*** Block opens ***

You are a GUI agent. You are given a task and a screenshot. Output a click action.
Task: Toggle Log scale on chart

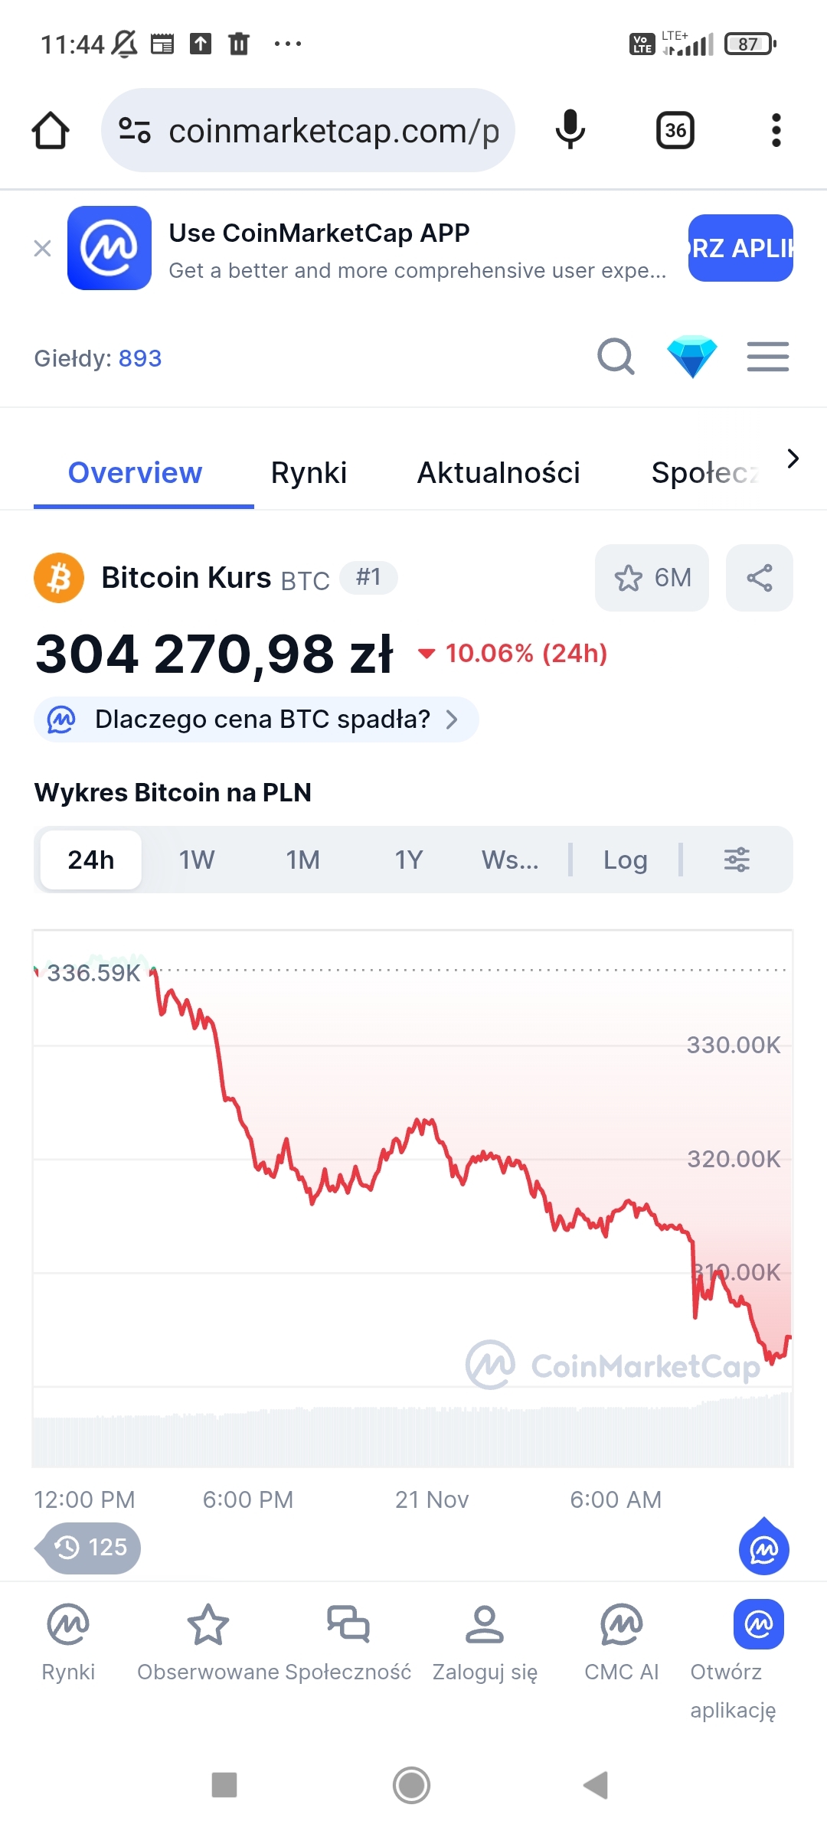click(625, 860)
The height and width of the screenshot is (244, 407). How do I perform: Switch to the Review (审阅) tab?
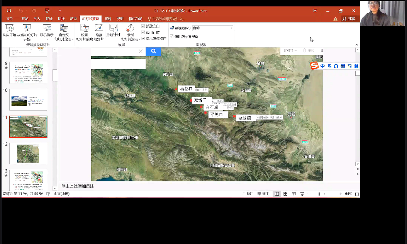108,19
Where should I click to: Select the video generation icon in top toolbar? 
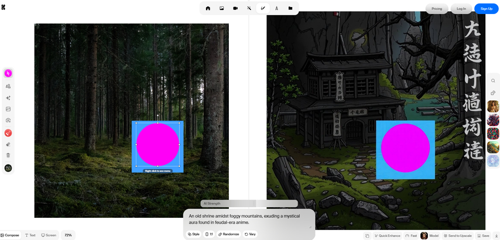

*** Block closes ***

Exercise instructions | Set down the material once more, exactly, with the pictures omitted.

Task solution |
You are a GUI agent. You are given a task and a screenshot. Output a click action.
Task: Toggle Log scale on chart

click(625, 860)
The height and width of the screenshot is (244, 407). How do I perform: Switch to the Review (审阅) tab?
108,19
Where should I click to: Select the video generation icon in top toolbar? 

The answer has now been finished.